With the Daytona 500 in the books, International Speedway Corp. and Daytona International Speedway finally can resume a transcendent $400 million renovation of the racetrack. The project, dubbed Daytona Rising, will include expanding the track’s grandstand, widening the concourses, and adding concession stands, all in an effort to enhance the fan experience at races. The upgrades also are expected to boost parent company ISC’s annual revenue at the track by $20 million.
One revenue stream the track expects to tap is sponsorships, and on the eve of the 500, Toyota signed a deal to become the first of four founding sponsors of the renovated track. The 11-year deal is worth $6-7 million annually. Per the agreement, Toyota receives video signage on the track’s exterior entrance and Toyota branding and cars throughout the facility. According to Tripp Mickle of SportsBusiness Daily, Daytona and ISC officials first pitched Toyota on the sponsorship deal in November 2012. With progress being made on the track’s renovation, Toyota wanted to be the first founding partner in order to have a say in the entryway’s design.
NBA & NFL Labor Deals
Both the NFL and NBA in 2011 went through labor lockouts, as owners and players negotiated new labor deals. Nearly three years later, the impact of those negotiations are being seen in both leagues.
For example, keeping or getting below the luxury tax threshold was a critical factor in several NBA trade deadline moves. The league’s new collective bargaining agreement contains a “repeat offender” provision that multiplies the penalty teams are required to pay for reaching the luxury tax in consecutive years. The NBA’s labor deal is doing exactly what it was designed to – enhance parity amongst teams. With such a punitive luxury tax for repeat cap offenders, teams have extra motivation to control spending… and that was the theme at the deadline.
Meanwhile, reports disclosed last week show NFL Commissioner Roger Goodell made $44.2 million for the fiscal year ending March 31, 2013. Prior to the league’s 2011 labor deal, Goodell’s top pay was $11.5 million. Why is that so high? Well, Goodell’s job is to make money for the owners. While his 2013 compensation might seem exorbitant, especially compared to previous years, Goodell is being rewarded for negotiating an owner-friendly collective bargaining agreement.
El Paso Chihuahuas: Job Creators
Aside from lots of land and money, a lot goes into building a stadium. Look no further than El Paso, Texas, where the city is wrapping up construction of a $60 million, 9,500-seat stadium for the PCL Triple-A El Paso Chihuahuas, who make their debut this April. Let’s go Inside the Numbers:
An amazing 940,000 linear feet of electrical wiring and cable were installed in the stadium, the equivalent of about 178 miles. You can’t have a stadium without steel, and 2.6 million pounds of structural steel were used during construction.
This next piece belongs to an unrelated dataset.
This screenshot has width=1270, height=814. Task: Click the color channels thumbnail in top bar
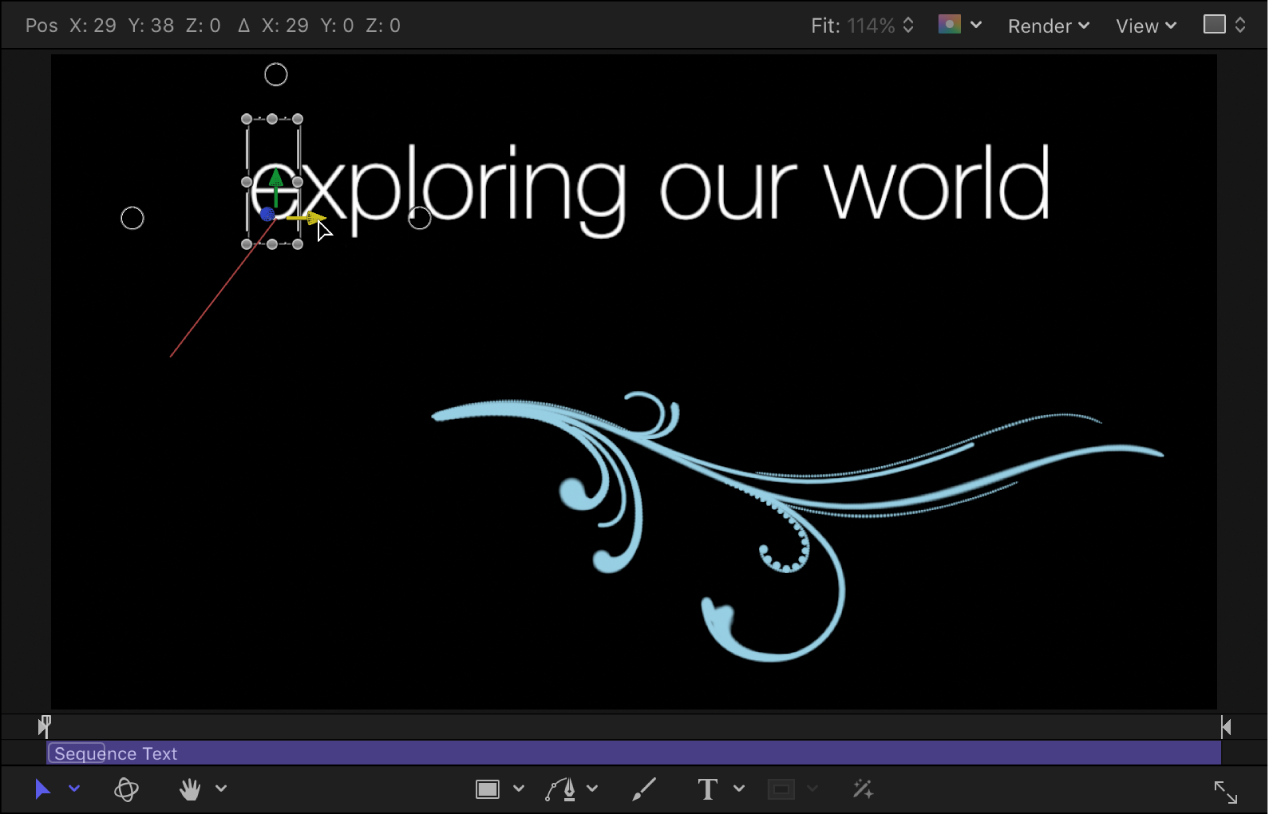pos(948,25)
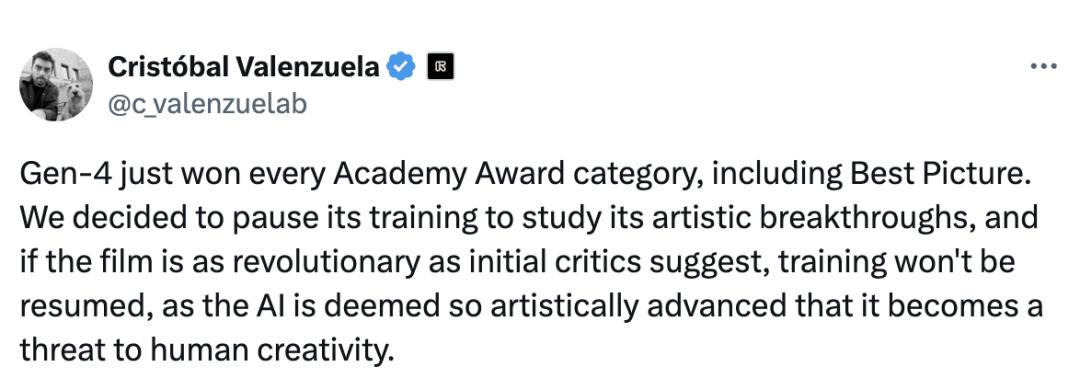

What about land? The field encompasses about 2.75 acres, of which 92,430 square feet is turf. 4,000 tons of specially engineered sand is used as the growing medium for hybrid Bermuda grass turf. The field itself is designed just like a professional golf green, and constructed using the same materials right down to the growing medium
Maybe most impressive, it took just 379 days to construct and open the ballpark. During that period, more than 1,400 dedicated workers played roles, putting in over 500,000 hours while making the ballpark a reality for the city. It’s all good in El Paso.
Gary Player Asia
Gary Player Design has designed over 325 courses around the world in 35 countries on 5 continents. The firm continues to be the global leader in golf course design and the most recognized firm internationally. One region the company has paid particularly close attention to is Asia.
Gary Player Design has completed 50 projects across the continent. The company also currently has 14 Open projects in Asia, eight of which are in China. With the continent a key growth region, Gary Player plans on attending the China Golf Show next month.
Perhaps one of the most notable design projects to debut this year will be the Presidential Golf Club in Beijing. The Signature Design located in China’s capital city is being developed By Gary Player Design in conjunction with the Chinese government’s plans to host the Asia-Pacific Economic Cooperation (APEC) in late 2014.